22 También es un punto sobre el que insisto en mis propias clases de metodología.

23 Puede ser contemplada sobre todo como una visión bastante occidental y urbana.

24 Para la discusión en torno a los roles del field worker y las proporciones justas entre la observación y la participación, nos podemos remitir a los investigadores de los años cincuenta de la Universidad de Chicago reunidos alrededor de Hughes (Hughes et al. ,1952).

25 Aunque se necesitaría ahondar en varios puntos relativos al funcionamiento del pueblo, me limitaré al acercamiento a la juventud.

26 Me explicaron también que de 0 a 10-12 años es la niñez, de 10-12 a 15 años es la adolescencia. La transición de la niñez a la adolescencia se hace cuando la pubertad deja signos corporales visibles.

27 Una excelente referencia sobre el tema puede ser Gutiérrez Domínguez (2012).

28 Como para las otras celebraciones religiosas (boda, bautizo, comunión), los gastos del evento se comparten entre muchos padrinos y madrinas encargados de vestido, aretes, zapatillas, cojín, decoración de iglesia, Biblia, pastel, fotos, vídeo, invitaciones, sonido, flores, último juguete, adorno de recuerdo, álbum de fotos, refrescos, cervezas, etcétera.

29 El novio roba a la joven, es decir, se la lleva a una casa preparada de antemano, que puede ser la de sus padres o de otro pariente. Al día siguiente, o al cabo de varios días, el novio pide perdón a la familia de la muchacha.
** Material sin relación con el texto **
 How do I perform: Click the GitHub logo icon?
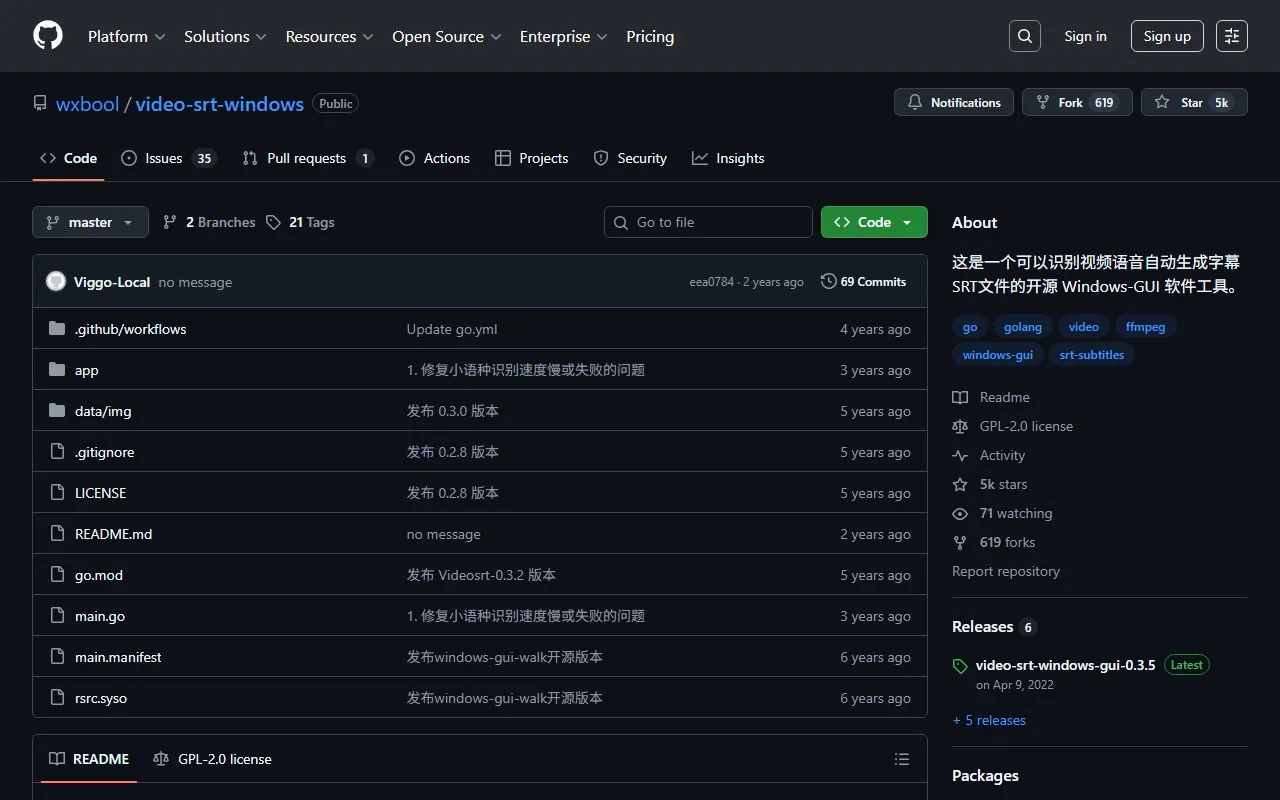48,36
La pareja se instala en casa de los padres del muchacho, ya que Patamban funciona bajo un sistema patrilocal. Una descripción del robo en Patamban se encuentra en Álvarez Ruiz (1995: 301). Otro estudio antropológico ineludible para las cuestiones matrimoniales en medio rural es D'Aubeterre Buznego (2000).

30 La fiesta de Cristo Rey es sin duda la fiesta más importante de Patamban: todos los habitantes hacen tapetes de flores y aserrín en las calles por donde pasa la procesión religiosa. Esta fiesta atrae al pueblo a muchos comerciantes y turistas. Álvarez Ruiz proporciona una descripción de la fiesta (1995: 280-281).

31 El límite de los 30 años fue establecido debido a que los propios patambeños consideran que, más o menos a esta edad, una persona normalmente ya debió haberse casado.

32 Cada día hay más grupos de amigos mixtos: en la cancha de basquetbol, juegan chicos y chicas, amigos, primos, hermanos. Muchas veces es posible encontrar la presencia de un adulto: una tía o la madre.

33 Más precisamente, van a Florida, California, Colorado y Utah, entre otros estados.

34 También lo hacen hombres casados.

35 Esta manera de presentar la equivalencia hombre/mujer=superior/inferior es guiño al acercamiento teórico desarrollado por Héritier (1996; 2007).

36 Para más información sobre estos nuevos hábitos alimentarios en Patamban que provienen en gran parte de la experiencia en Estados Unidos, véase Tinat (2008b) y Calderón-Bony (2012).

37 Sólo se mencionan a los jóvenes de los que tuve noticias en 2012.

38 Eso lo comprobé en otras sesiones de observación participante.

39 Según el censo del INEGI de 2010, hay 666 jóvenes con edades de 15 años a 24 años.